SET PROBLEM 1:
Can you sum up the JupyterHub deployment extract in two sentences?
SET PROBLEM 2:
How would the JupyterHub deployment extract go on after its final line? Write the next part.

SELECTED EXTRACT:
◇ ◇ ◇ ◇ ◇
ExecStart={{ jupyterhub_prefix }}/bin/jupyterhub
WorkingDirectory={{ jupyterhub_config_directory }}
Restart=on-failure
[Install]
WantedBy=multi-user.target
And a sudoers file that defines the command that JupyterHub’s user is allowed to execute. Users are allowed to spawn a Jupyter Notebook if they are member of a particular group (LIGO in Ligo’s case):
jupyterhub/templates/jupyterhub.sudofile.j2
# the command(s) the Hub can run on behalf of the above users without needing a
# password the exact path may differ, depending on how sudospawner was installed
Cmnd_Alias JUPYTER_CMD = {{ jupyterhub_prefix }}/bin/sudospawner
# actually give the Hub user permission to run the above command on behalf
# of the above users without prompting for a password
{{ jupyter_server_user }} ALL=(%{{ jupyter_server_sudo_group }}) NOPASSWD:JUPYTER_CMD
Defaults¶
It is useful to define default values for some of the parameters used in our configuration files. Being stored in a separate file might facilitate to adapt these templates for different cases.
jupyterhub/defaults/main.yml
---
igwn_conda_root: "/cvmfs/oasis.opensciencegrid.org/ligo/sw/conda"
igwn_env_name:
- igwn-py36
- igwn-py36-proposed
- igwn-py36-testing
- igwn-py37
- igwn-py37-proposed
- igwn-py37-testing
- igwn-py38
- igwn-py38-proposed
- igwn-py38-testing
jupyter_server_user: jupyterhub
jupyter_server_sudo_group: LIGO
jupyterhub_config_directory: "/etc/jupyterhub"
jupyterhub_log_directory: "/var/log/jupyterhub"
jupyterhub_datadir: "/usr/local/share/jupyter"
jupyterhub_prefix: "/opt/jupyterhub"
...
Main tasks¶
This script runs the main tasks required to deploy our JupyterHub service.
jupyterhub/defaults/main.yml
---
# CREATE CONDA ENVIRONMENT
- name: create temporary directory
tempfile:
state: directory
suffix: jupyterhub
register: jupyterhub_tempdir
- name: copy jupyterhub environment file
copy:
src: jupyterhub-environment.yml
dest: "{{ jupyterhub_tempdir.path }}/environment.yml"
◇ ◇ ◇ ◇ ◇
DATA PROVIDED:
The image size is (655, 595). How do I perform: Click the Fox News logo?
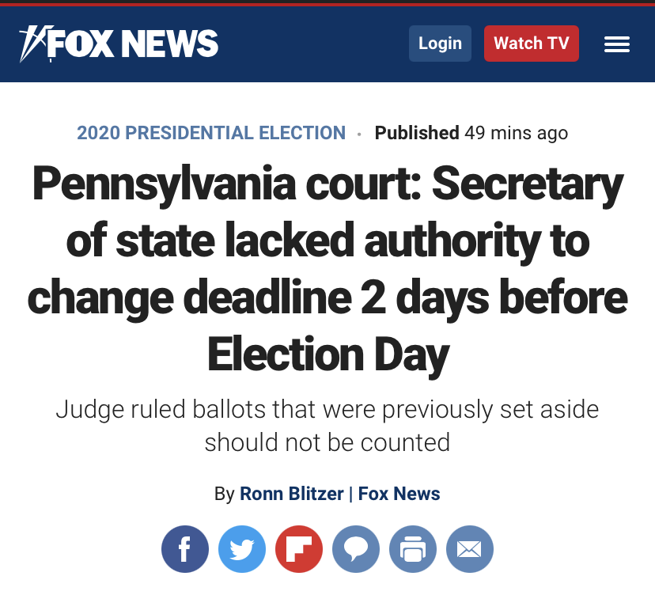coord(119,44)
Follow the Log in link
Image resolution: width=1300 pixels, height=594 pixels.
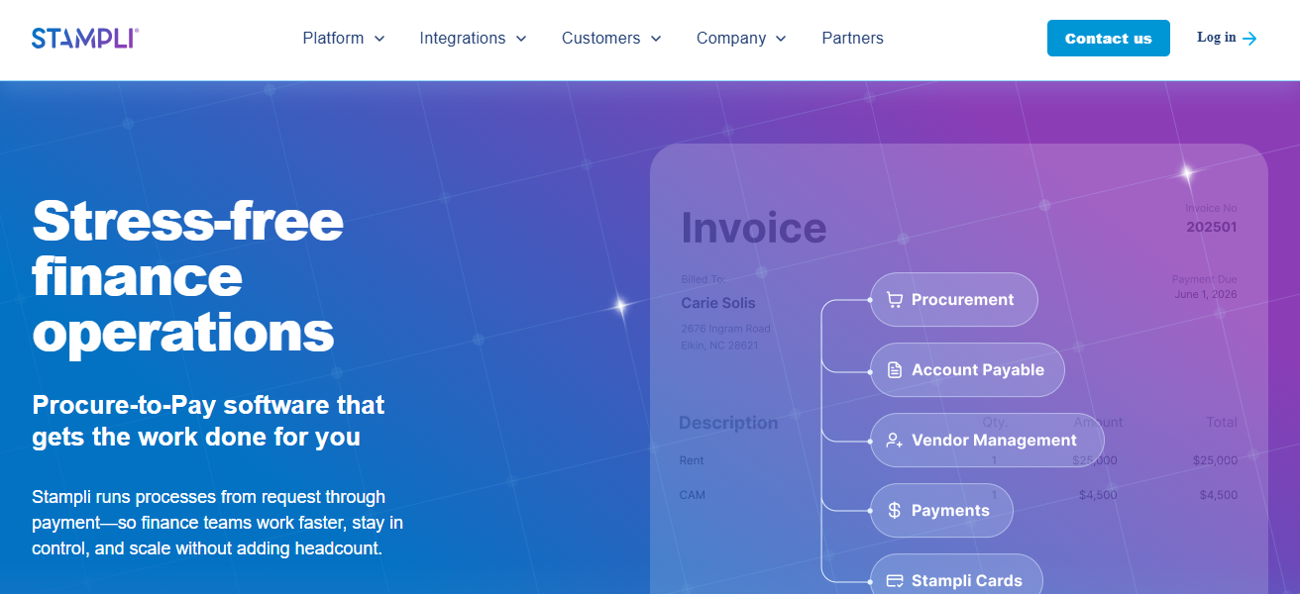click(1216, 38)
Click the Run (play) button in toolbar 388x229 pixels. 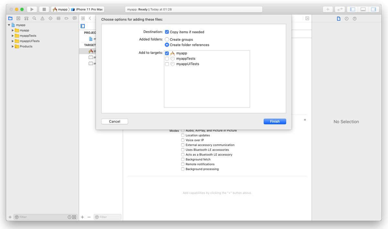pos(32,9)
◇ ◇ ◇ ◇ ◇
TASK RESULT 1:
The JupyterHub deployment extract provides a sudoers template that lets JupyterHub's user run sudospawner without a password on behalf of members of a particular group (LIGO in Ligo's case), so those users can spawn a Jupyter Notebook. It then lists default values for the configuration parameters, kept in a separate file so the templates are easier to adapt, and begins the main deployment tasks by creating a temporary directory and copying a JupyterHub environment file into it.

TASK RESULT 2:
owner: root
group: root
mode: "0644"
register: jupyterhub_environment_yaml
- name: check jupyterhub environment exists
stat:
path: "{{ jupyterhub_prefix }}"
register: jupyterhub_environment
- name: create jupyterhub environment
command: "{{ miniconda_conda_bin }} env create
--file {{ jupyterhub_environment_yaml.dest }}
--prefix {{ jupyterhub_prefix }}
--quiet"
when: not jupyterhub_environment.stat.exists
- name: update jupyterhub environment
command: "{{ miniconda_conda_bin }} env update
--file {{ jupyterhub_environment_yaml.dest }}
--prefix {{ jupyterhub_prefix }}
--quiet"
when: jupyterhub_environment.stat.exists
- name: delete tempdir
file:
path: "{{ jupyterhub_tempdir.path }}"
state: absent
# END CREATE CONDA ENVIRONMENT
# SUDOSPAWNER SETUP
# seems like this is not really needed because sudospawner is installed as part
# of conda and everybody as permissions to execute it??
- name: create jupyterhub group for sudospawner
group:
name: "{{ jupyter_server_sudo_group }}"
state: present
- name: create jupyterhub user
user:
name: "{{ jupyter_server_user }}"
comment: "jupyterhub server user"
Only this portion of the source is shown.